**Exercise tasks:**
**1)** Please list every place the article on the Parramatta light rail below names as a stop or point on the trams' trial route.
**2)** Answer these questions from the article on the Parramatta light rail below, one line each:
(a) What is the line's official name?
(b) Which company operates it?
(c) On what day will the Premier and the Transport Minister ride it?
**3)** Write the next few paragraphs of the article on the Parramatta light rail below, picking up after its last sentence.

**Extract provided:**
----------

Tests begin as new light rail prepares for passengers

A new light rail line in Sydney's west is preparing to open to passengers, with hopes it could support more housing development near jobs and essential services.

The Parramatta light rail - officially named the L4 - will begin running trial services on Monday.

Trams will run in both directions between Westmead and Carlingford, via the Parramatta city centre, from 5am to 1am, allowing operator Transdev to ensure it can deliver the planned timetable, and identify any issues before it starts taking passengers.

Drills simulating system malfunctions or emergencies will also be conducted.

Premier Chris Minns and Transport Minister Jo Haylen will take a ride on the line on Thursday.

"The people of Western Sydney deserve this kind of public transport – and these final tests mean it's looking like all systems go for the L4 in the coming months," Mr Minns said.

----------

**Data entries:**
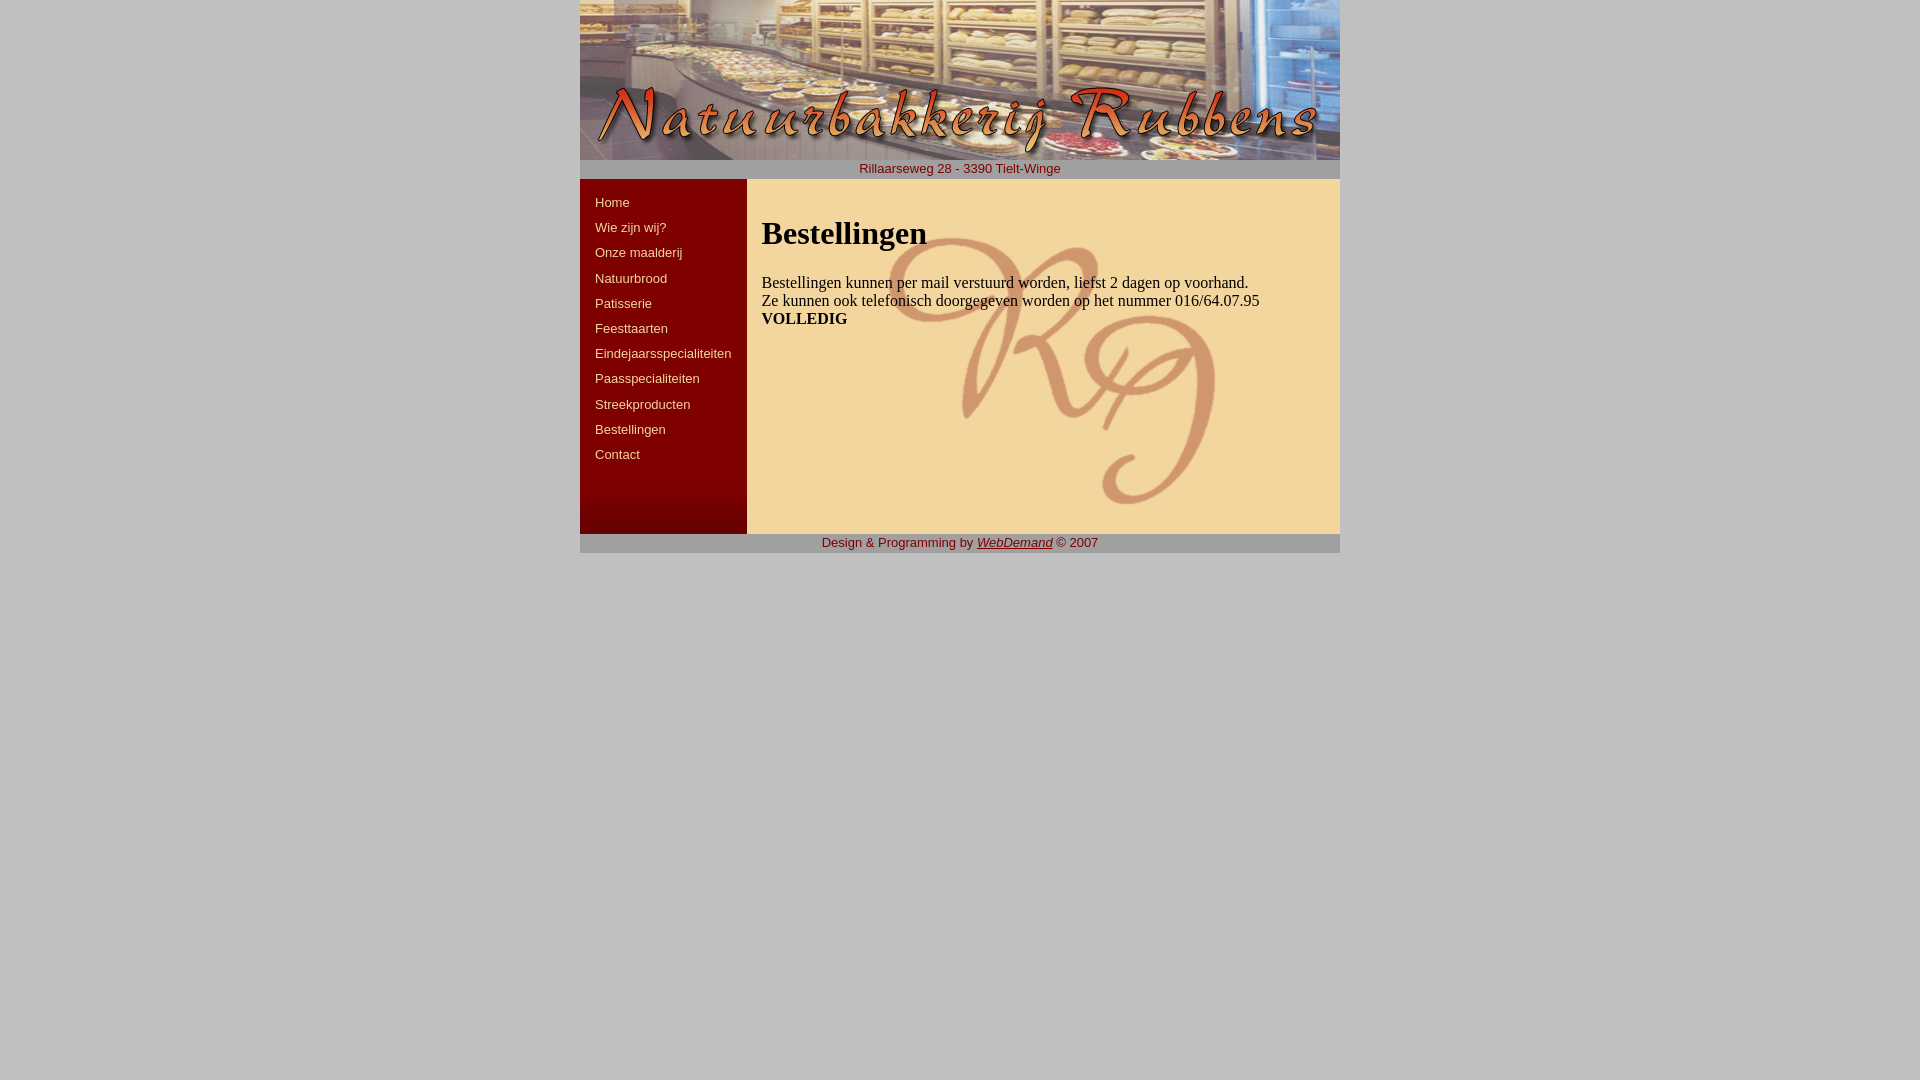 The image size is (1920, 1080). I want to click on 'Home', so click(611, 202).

----------

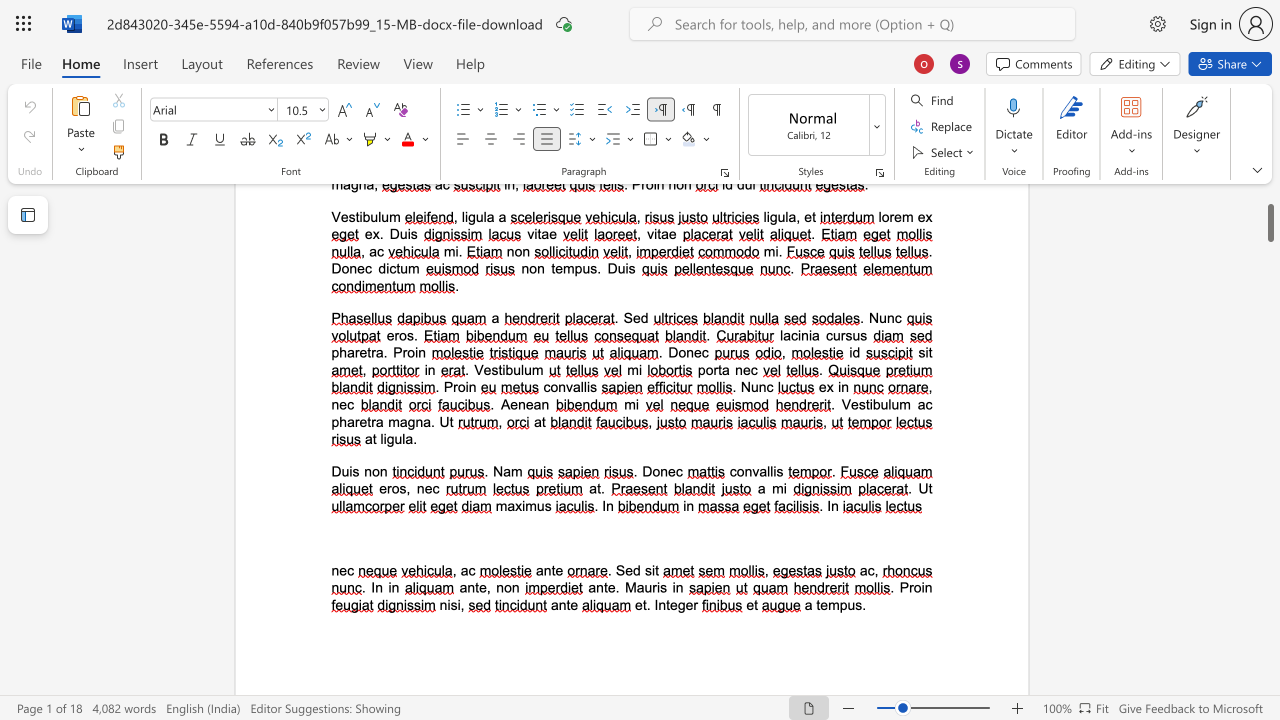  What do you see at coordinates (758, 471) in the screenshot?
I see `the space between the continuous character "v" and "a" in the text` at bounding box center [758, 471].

----------

**Answer list:**
**1)**
Westmead
Parramatta city centre
Carlingford

**2)**
(a) L4
(b) Transdev
(c) Thursday

**3)**
Ms Haylen said the light rail will connect to heavy rail services at Westmead via the existing T1 line, and eventually the Metro West project, after the testing is completed.

"Trial running will allow us to fine-tune the systems with scenario-based exercises to make sure we've covered all bases when it comes to safety," she said.

The 12-kilometre light rail line includes 16 stops, with trams set to run about every eight minutes during peak periods.

A new station on the Parramatta light rail line.
The new Parramatta light rail is expected to serve around 28 thousand passengers a day by 2026. (HANDOUT/NSW GOVERNMENT)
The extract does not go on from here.